2 Samuel 7:12-16 “When your days are fulfilled and you lie down with your fathers, I will raise up your offspring after you, who shall come from your body, and I will establish his kingdom. He shall build a house for my name, and I will establish the throne of his kingdom forever. I will be to him a father, and he shall be to me a son. When he commits iniquity, I will discipline him with the rod of men, with the stripes of the sons of men, but my steadfast love will not depart from him, as I took it from Saul, whom I put away from before you. And your house and your kingdom shall be made sure forever before me. Your throne shall be established forever.'”
Ark of the Covenant
After the Fall, God's relationship with people has been expressed, and governed through covenants and laws.
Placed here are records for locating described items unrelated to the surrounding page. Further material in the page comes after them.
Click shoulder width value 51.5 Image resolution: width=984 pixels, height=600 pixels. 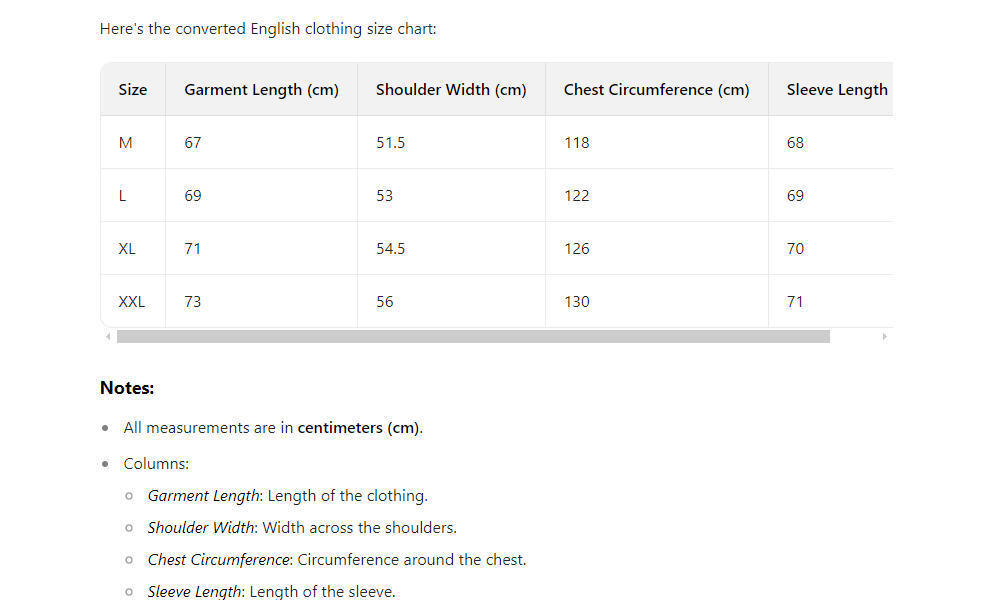390,143
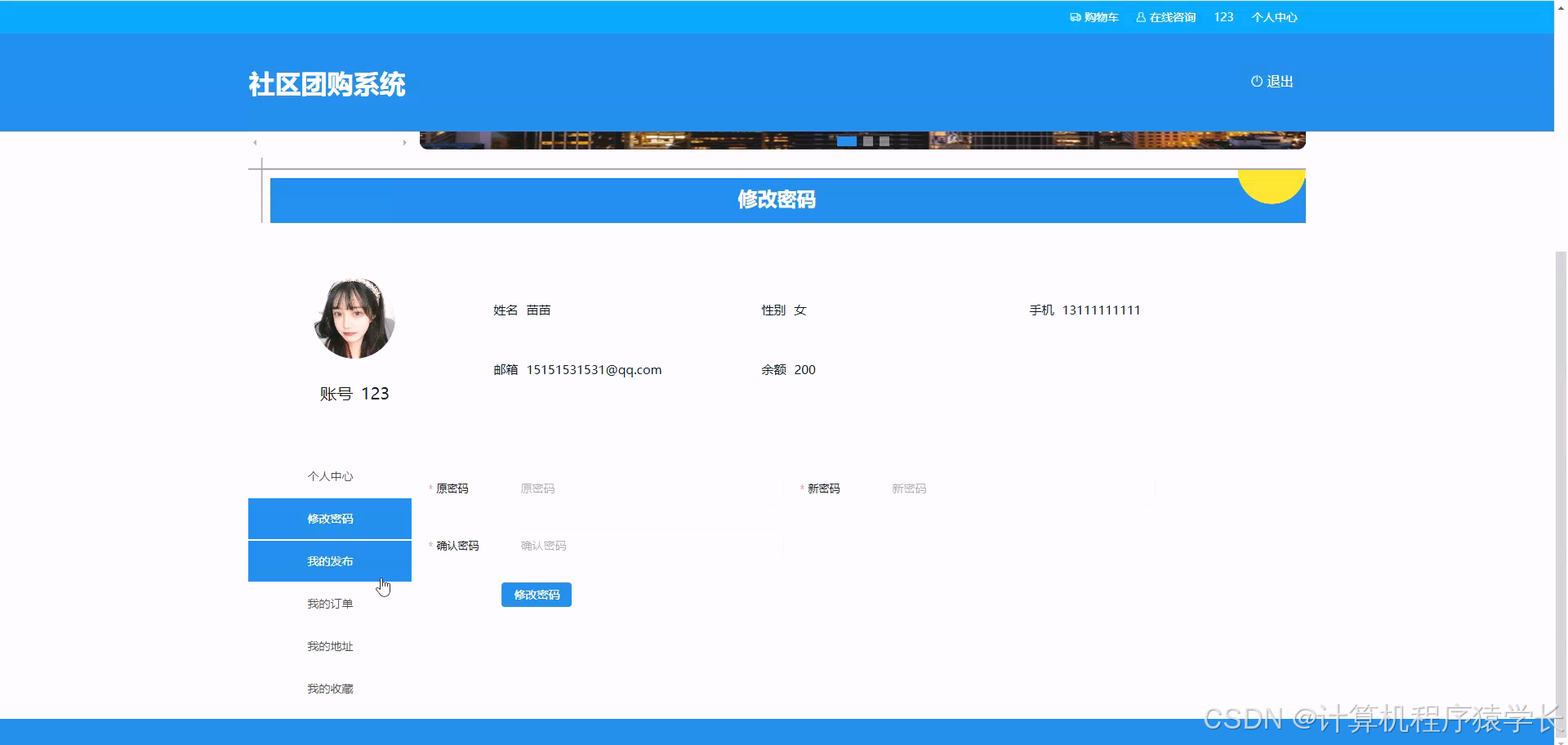Open 我的发布 from the sidebar
Screen dimensions: 1568x745
click(x=329, y=560)
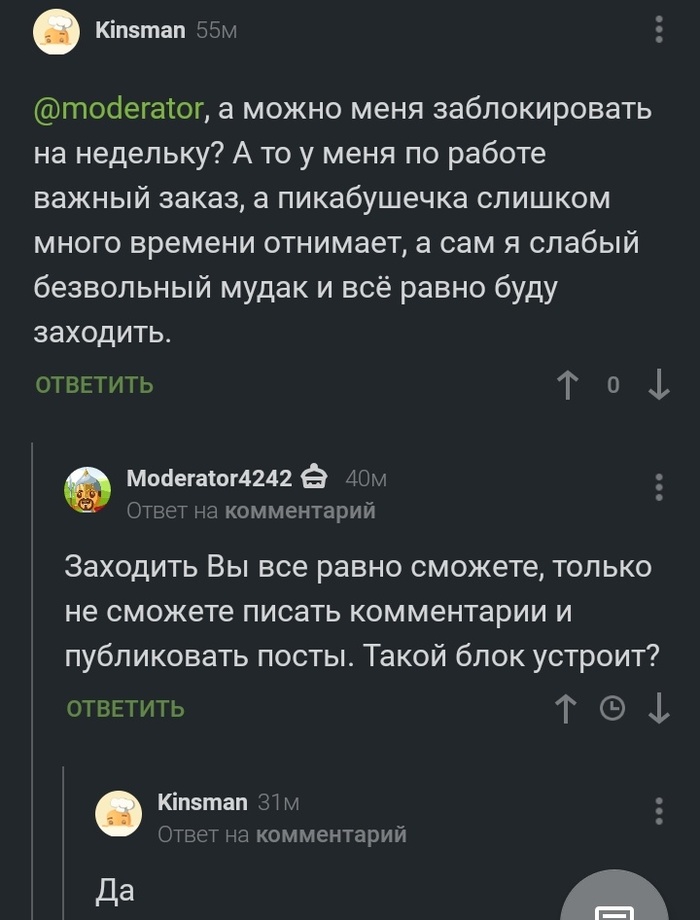Open Moderator4242's avatar
The image size is (700, 920).
tap(88, 490)
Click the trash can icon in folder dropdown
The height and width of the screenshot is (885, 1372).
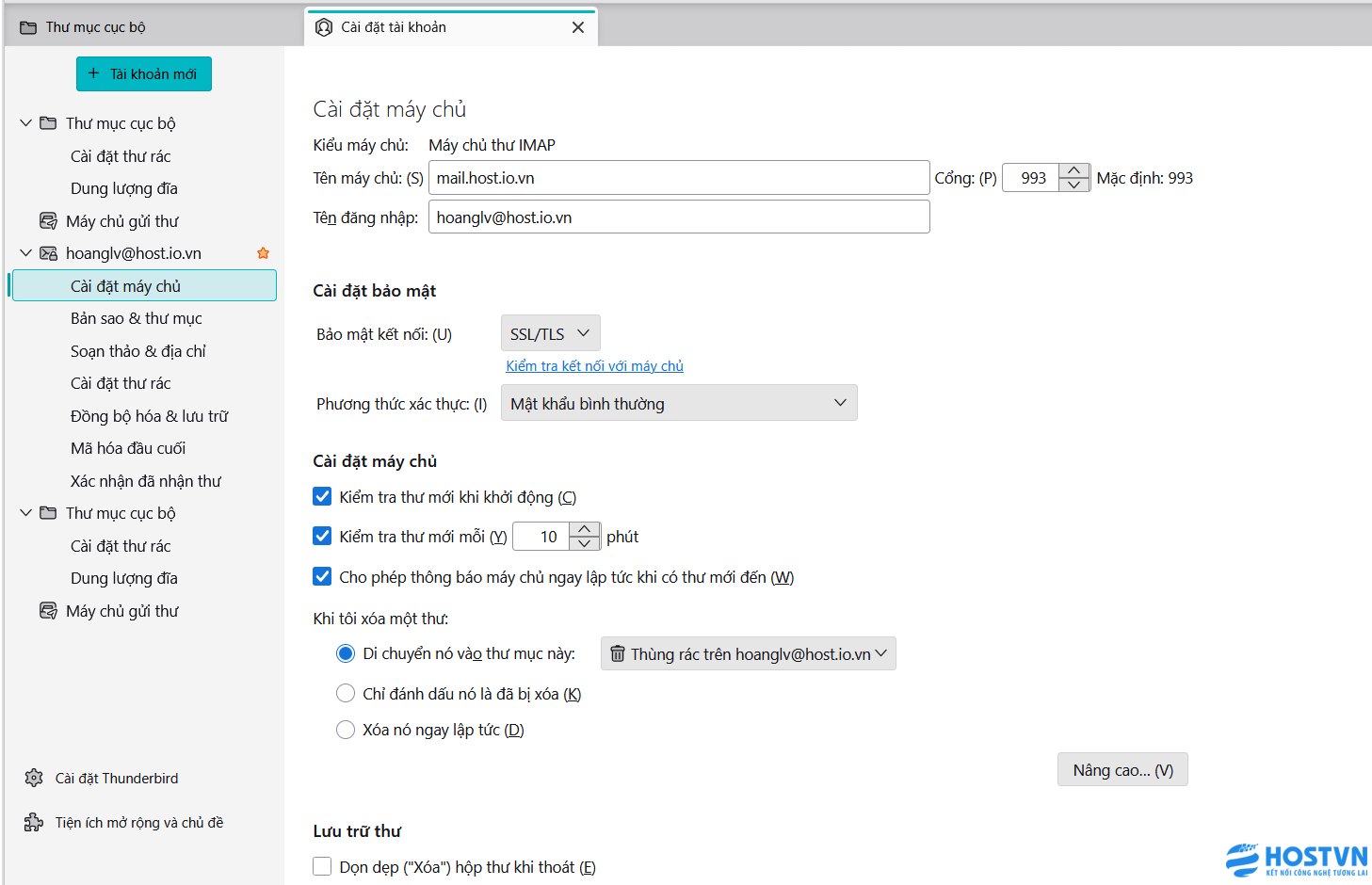618,653
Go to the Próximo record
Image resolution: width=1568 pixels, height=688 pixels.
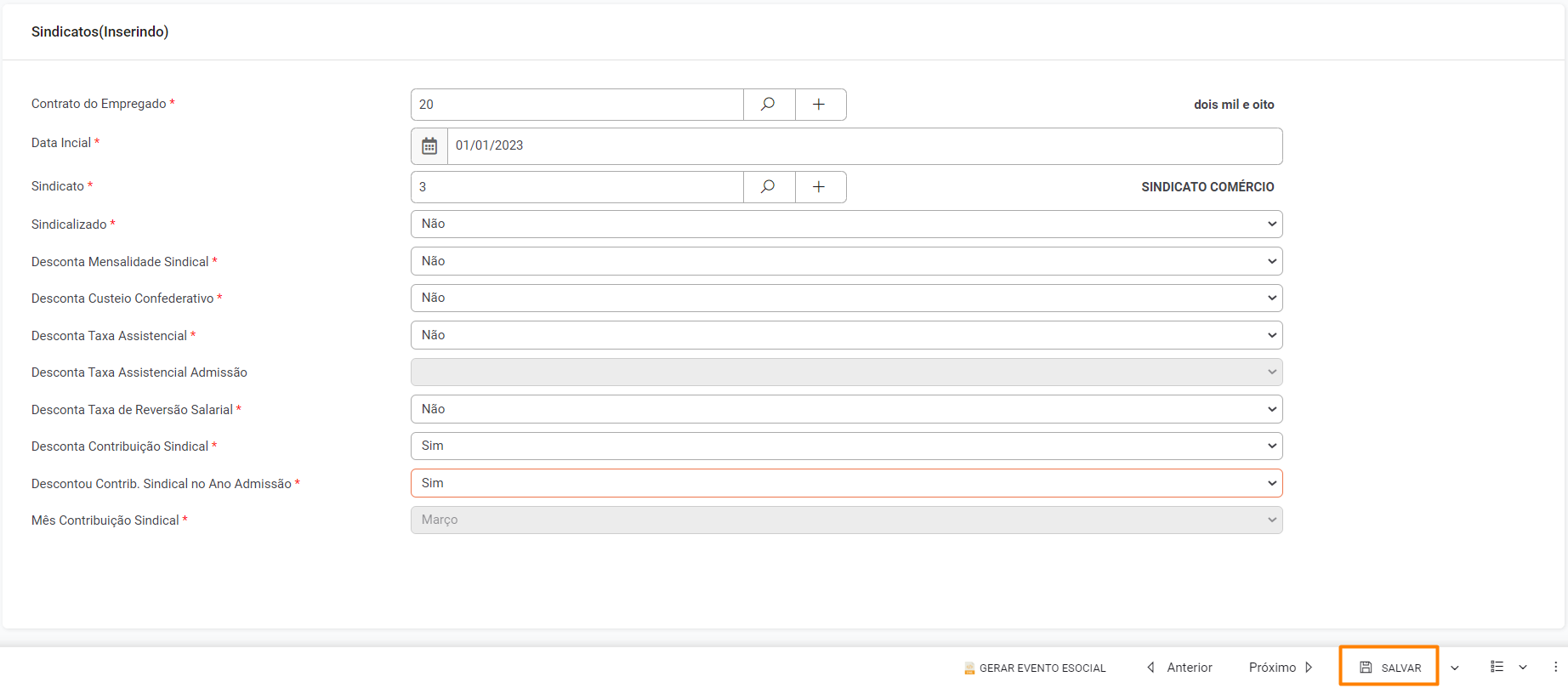[x=1281, y=667]
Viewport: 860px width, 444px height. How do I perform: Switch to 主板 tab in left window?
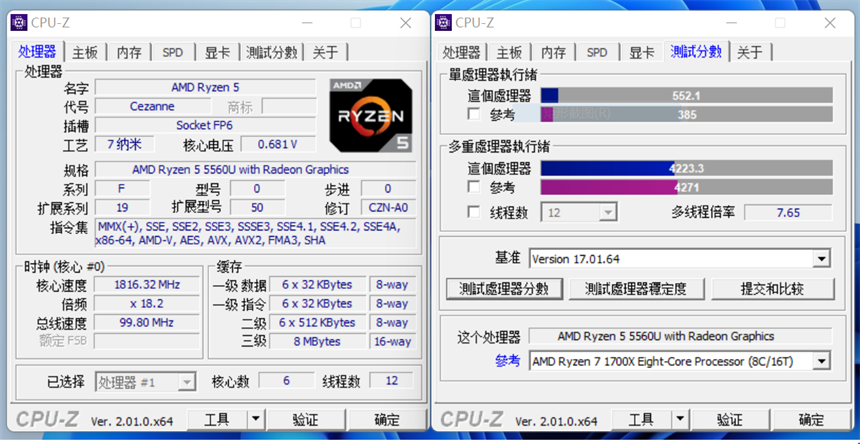(x=86, y=53)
Since in the Old Testament the covenant rests on God's promise and lies at the heart of the biblical notion of history (Dyrness, 113), the interplay of covenant and Law play a crucial role within Israelite history, and therefore modern Christianity despite their “antiquated” feel to modern readers. Dyrness quickly dismisses conclusions of the Documentary Hypothesis theory that Covenants were developed later and read back into the final composition of the Law using history to show “It was seen very early that the idea of covenant was an extremely important means of regulating behavior between peoples, especially in the area of international relations” (114).